Theresa May’s warning that the nerve agent attack in Salisbury was “part of a pattern of Russian aggression against Europe” was as carefully calibrated as it was unequivocal.
The Prime Minister arrived in Brussels yesterday for a summit of the European Council where her EU counterparts will decide whether to agree the terms for the Brexit transition period.

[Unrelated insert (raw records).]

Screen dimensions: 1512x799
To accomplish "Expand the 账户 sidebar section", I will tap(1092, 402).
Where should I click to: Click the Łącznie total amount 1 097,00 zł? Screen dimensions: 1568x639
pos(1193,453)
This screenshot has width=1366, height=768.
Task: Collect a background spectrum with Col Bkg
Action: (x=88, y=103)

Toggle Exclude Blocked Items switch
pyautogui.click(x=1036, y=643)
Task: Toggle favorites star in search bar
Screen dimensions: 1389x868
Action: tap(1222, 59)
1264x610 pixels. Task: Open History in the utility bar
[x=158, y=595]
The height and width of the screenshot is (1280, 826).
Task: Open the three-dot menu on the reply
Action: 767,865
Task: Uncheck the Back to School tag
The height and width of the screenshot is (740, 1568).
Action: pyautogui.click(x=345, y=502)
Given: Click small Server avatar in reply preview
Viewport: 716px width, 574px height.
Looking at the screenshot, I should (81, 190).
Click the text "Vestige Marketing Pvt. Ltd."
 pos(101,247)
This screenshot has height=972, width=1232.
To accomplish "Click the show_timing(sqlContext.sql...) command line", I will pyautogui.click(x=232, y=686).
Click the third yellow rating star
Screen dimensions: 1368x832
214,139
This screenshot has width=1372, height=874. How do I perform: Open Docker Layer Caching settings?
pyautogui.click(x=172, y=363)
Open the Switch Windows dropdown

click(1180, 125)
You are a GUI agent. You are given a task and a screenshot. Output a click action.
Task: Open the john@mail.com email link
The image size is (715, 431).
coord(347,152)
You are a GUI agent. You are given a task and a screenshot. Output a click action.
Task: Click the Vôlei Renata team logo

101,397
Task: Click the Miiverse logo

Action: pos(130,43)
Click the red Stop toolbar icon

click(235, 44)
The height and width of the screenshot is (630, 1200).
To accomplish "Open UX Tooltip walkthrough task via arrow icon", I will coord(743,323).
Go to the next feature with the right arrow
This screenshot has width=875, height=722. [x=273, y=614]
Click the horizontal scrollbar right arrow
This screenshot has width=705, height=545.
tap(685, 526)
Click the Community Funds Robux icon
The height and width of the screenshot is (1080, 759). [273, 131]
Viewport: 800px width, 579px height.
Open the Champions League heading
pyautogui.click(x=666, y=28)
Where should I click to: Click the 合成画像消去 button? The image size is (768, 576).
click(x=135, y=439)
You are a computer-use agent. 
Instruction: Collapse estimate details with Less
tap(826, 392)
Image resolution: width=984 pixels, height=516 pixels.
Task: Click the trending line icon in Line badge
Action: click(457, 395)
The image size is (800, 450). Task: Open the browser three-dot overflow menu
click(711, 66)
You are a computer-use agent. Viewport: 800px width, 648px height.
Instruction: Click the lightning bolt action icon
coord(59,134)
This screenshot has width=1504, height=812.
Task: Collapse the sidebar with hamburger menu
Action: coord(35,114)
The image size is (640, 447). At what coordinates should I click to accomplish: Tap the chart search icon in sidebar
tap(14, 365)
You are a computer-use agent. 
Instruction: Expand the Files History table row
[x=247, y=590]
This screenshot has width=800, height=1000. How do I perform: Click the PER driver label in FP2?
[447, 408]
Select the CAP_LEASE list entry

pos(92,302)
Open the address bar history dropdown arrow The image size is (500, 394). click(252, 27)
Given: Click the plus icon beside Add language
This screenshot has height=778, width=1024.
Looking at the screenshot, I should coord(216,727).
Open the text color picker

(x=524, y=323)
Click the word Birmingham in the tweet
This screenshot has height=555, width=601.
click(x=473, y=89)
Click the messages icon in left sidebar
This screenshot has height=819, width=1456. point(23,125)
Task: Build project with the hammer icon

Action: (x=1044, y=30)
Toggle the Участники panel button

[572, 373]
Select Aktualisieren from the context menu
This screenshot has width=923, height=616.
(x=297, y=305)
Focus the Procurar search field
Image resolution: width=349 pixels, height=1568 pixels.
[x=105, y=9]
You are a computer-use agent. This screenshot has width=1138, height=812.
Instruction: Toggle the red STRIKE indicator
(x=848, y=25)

However, she has found herself seeking solidarity from fellow leaders over the “brazen and reckless” use of chemical weapons on European soil.
Earlier this week, foreign ministers of the 28-nation bloc issued a statement voicing “unqualified solidarity” with the UK, though they stopped short of pointing the finger of blame at Moscow for the attack on ex-spy Sergei Skripal and his daughter Yulia.
Mrs May has taken a firm rhetorical tone to the nerve agent attack though the Government has been careful to ensure its response remains entirely lawful, and rightly so.
This has not been helped by the hapless Foreign Secretary Boris Johnson, whose comparison between Mr Putin hosting this summer’s World Cup with Hitler’s 1936 Olympics drew an angry response from Russia. Alexander Yakovenko, the Russian Ambassador to the UK, called this an insult to the people of Russia and again demanded evidence from Britain that his country was behind the attack.
This war of words has escalated and there must be every effort to prevent it spiralling into something worse. At the same time, if the Russian state is proven beyond reasonable doubt to be behind an attack on British soil it is incumbent on each of the EU’s sovereign states to stand shoulder to shoulder with Britain.
Nobody wishes to see another Cold War; however, there are laws governing global democracy and those who flout them must be held to account.